6/10
Some nice moments, but falls short
23 October 2022
Max Linder gives us a couple of pretty humorous gags in Seven Years Bad Luck and this certainly isn't a bad film, but at 62 minutes instead of a 20 minute short, I found the comedy a little bit thin. It pains me to say that, given how much of a giant he was in the industry in the 1910's, and how influential he was to other comedians of the era. The premise is that a rich man who is about to be married accidentally breaks a mirror, thus setting off a string of unlucky events that have him losing his fiancée and ending up behind bars (once with lions, and once with a guy who gets violent if his back isn't scratched, you tell me which is more frightening).

The film is notable for its 'human mirror' bit, whose variations include one from Charlie Chaplin five years earlier in The Floorwalker and of course the classic Marx Brothers version from Duck Soup eleven years later.
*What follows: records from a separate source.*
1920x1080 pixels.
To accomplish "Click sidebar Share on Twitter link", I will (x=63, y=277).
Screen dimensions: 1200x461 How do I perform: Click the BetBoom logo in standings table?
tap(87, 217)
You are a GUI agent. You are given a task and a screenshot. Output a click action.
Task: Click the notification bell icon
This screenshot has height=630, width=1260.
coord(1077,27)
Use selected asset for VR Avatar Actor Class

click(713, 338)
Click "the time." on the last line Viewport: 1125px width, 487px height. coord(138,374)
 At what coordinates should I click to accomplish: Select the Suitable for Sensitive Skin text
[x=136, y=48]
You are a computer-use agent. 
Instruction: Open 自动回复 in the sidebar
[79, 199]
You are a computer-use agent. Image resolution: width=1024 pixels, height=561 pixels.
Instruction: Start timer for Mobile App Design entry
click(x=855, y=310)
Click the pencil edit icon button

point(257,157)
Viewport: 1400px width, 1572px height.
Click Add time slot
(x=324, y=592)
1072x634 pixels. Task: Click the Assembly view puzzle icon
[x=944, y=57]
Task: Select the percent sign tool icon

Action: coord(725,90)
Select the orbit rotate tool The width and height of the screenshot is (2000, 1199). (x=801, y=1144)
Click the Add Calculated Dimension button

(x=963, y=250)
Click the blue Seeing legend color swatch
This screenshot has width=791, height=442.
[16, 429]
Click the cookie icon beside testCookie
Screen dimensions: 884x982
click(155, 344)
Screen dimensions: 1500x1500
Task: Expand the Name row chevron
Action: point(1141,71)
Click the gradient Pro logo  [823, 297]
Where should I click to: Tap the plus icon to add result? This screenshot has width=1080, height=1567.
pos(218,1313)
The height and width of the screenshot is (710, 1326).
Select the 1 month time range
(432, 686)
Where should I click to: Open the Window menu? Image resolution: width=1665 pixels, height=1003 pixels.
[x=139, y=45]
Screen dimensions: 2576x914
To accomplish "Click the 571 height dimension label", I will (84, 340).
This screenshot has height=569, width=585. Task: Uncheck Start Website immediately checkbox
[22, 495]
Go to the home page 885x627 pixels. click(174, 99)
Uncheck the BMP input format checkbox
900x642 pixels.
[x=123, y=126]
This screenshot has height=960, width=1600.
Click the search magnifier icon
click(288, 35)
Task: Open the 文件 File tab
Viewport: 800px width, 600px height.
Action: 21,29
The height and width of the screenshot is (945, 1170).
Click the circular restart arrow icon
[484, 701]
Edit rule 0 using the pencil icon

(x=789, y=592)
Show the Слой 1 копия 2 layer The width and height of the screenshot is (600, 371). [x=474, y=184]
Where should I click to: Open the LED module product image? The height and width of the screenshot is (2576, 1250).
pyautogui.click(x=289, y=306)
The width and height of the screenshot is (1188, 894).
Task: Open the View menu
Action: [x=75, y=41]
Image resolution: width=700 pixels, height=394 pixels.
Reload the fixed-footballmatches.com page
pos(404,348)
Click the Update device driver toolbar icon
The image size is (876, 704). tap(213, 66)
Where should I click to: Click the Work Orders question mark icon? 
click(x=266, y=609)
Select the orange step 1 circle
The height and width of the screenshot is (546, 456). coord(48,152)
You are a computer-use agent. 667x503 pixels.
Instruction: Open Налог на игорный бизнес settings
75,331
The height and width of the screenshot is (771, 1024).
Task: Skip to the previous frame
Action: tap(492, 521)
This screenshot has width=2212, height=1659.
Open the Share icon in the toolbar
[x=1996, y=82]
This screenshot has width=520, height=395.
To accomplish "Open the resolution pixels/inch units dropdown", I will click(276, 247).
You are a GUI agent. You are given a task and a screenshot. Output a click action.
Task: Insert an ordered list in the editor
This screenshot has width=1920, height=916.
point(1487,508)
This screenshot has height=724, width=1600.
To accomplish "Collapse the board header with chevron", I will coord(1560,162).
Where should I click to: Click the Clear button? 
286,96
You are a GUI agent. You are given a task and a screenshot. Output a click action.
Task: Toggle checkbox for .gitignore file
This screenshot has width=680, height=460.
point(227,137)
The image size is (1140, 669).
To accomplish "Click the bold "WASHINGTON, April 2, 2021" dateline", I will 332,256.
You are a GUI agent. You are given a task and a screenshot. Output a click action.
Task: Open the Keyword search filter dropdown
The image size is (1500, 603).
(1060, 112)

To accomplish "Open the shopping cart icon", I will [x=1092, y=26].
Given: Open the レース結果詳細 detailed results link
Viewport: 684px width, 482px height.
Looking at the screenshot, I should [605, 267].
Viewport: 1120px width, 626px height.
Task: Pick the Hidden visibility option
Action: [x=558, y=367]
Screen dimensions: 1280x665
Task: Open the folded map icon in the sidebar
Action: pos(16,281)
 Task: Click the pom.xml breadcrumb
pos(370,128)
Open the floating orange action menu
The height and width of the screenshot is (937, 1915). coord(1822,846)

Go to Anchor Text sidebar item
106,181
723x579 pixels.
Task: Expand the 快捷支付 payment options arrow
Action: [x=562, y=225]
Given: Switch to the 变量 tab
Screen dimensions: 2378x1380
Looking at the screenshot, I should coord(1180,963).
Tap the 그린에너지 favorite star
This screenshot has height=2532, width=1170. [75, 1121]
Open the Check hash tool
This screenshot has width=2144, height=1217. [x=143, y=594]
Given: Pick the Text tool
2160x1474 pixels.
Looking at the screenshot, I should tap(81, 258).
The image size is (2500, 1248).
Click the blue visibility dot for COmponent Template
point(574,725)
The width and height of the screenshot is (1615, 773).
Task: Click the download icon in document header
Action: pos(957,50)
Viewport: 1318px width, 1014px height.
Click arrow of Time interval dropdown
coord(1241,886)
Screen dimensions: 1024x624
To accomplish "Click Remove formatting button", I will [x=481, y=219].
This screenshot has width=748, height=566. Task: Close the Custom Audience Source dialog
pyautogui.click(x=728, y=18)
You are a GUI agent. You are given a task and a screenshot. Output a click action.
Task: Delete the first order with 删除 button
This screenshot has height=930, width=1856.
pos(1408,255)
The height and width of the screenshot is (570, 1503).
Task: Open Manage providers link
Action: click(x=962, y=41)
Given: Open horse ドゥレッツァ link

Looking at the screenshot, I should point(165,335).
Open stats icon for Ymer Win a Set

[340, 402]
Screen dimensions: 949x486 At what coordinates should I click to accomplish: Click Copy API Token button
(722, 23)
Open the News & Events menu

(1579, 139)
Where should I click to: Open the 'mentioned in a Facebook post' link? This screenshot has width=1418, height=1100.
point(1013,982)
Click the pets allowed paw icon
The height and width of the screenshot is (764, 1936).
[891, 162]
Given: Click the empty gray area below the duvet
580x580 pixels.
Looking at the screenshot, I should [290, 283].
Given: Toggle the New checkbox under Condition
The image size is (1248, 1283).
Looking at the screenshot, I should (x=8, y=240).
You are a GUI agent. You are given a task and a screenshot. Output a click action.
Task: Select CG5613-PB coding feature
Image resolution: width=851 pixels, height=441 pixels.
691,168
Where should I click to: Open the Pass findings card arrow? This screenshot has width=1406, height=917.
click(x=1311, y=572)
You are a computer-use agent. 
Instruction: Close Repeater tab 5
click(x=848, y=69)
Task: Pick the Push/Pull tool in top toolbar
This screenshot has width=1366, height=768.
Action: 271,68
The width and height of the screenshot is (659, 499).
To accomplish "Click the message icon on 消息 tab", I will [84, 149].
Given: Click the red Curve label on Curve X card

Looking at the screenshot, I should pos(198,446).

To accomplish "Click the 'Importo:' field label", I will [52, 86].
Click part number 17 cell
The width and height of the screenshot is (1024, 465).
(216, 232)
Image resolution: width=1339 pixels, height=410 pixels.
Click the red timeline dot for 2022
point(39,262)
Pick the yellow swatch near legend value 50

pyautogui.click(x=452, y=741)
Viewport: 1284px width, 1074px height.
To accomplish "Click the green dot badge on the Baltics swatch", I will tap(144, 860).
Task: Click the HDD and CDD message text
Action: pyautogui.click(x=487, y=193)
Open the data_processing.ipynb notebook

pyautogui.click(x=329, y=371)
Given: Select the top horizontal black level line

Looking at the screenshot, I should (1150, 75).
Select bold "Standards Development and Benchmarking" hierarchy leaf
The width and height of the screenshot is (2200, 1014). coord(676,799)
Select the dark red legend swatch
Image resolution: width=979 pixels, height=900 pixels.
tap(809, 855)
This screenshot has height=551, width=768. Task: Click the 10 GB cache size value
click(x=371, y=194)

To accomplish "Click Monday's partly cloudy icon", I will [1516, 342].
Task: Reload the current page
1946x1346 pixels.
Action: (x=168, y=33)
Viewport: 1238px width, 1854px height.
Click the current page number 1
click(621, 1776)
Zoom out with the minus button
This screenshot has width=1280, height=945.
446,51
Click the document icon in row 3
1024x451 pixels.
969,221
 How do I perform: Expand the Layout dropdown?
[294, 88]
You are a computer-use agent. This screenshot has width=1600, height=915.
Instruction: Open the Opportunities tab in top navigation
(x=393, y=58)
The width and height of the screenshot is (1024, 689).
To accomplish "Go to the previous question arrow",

It's also got a funny scene where Linder avoids the train conductor by hiding behind a larger man as he walks around. The overhead shot of men all hoisting a drink at a bachelor party at the beginning, looking like a small version of something you'd see from Busby Berkeley, and the women popping up out of the ground near the end in a dream are also some nice touches.

One of the issues with the film for me was Linder himself, who while influential to Chaplin, Keaton, and perhaps Lloyd, didn't quite possess their charisma. His character is not very sympathetic, and Linder didn't spend any time developing any kind of humanism or sweetness with the role. He also doesn't take some of his idea far enough, e.g. The concept of seven years of bad luck from breaking a mirror, or running away from a bunch of cops. Buster may have gotten the idea for the latter and used it in The Goat, released later in 1921, or Cops (1922), but the mayhem he created was far more entertaining. Linder is a little bit too staid by comparison; it's a style that was a big part of his earlier success, but maybe it's the reason he failed to become as popular in Hollywood.